__About this task__
Lines containing the word "size" are the ones to copy from the records below.

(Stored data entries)
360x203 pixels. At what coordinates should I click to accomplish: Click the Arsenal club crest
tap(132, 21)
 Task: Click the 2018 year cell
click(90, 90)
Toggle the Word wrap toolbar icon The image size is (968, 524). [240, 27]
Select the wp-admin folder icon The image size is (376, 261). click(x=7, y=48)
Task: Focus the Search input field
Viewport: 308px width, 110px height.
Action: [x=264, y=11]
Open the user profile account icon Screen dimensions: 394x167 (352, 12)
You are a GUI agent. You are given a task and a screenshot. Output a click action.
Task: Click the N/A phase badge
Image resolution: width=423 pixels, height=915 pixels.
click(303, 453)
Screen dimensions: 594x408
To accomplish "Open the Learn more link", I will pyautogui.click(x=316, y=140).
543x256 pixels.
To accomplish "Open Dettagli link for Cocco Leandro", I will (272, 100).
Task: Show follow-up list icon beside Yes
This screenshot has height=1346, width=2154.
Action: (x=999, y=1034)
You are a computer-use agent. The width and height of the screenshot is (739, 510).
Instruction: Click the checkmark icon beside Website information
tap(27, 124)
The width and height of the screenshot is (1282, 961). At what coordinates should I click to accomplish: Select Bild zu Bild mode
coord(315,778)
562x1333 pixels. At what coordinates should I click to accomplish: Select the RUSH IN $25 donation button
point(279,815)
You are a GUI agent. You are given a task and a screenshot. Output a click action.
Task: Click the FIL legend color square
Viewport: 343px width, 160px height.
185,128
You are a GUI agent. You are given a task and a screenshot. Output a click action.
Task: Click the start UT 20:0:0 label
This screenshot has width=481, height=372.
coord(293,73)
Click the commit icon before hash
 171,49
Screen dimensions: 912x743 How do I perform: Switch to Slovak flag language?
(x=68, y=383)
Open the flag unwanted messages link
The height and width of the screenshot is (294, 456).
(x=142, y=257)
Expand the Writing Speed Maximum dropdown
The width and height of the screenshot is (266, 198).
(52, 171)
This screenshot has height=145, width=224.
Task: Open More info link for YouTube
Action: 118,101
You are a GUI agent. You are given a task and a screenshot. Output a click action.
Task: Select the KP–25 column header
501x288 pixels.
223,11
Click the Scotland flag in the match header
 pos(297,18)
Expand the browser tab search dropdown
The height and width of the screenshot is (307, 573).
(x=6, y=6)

__Solution below__
Toggle the Word wrap toolbar icon The image size is (968, 524). [240, 27]
Select the wp-admin folder icon The image size is (376, 261). click(x=7, y=48)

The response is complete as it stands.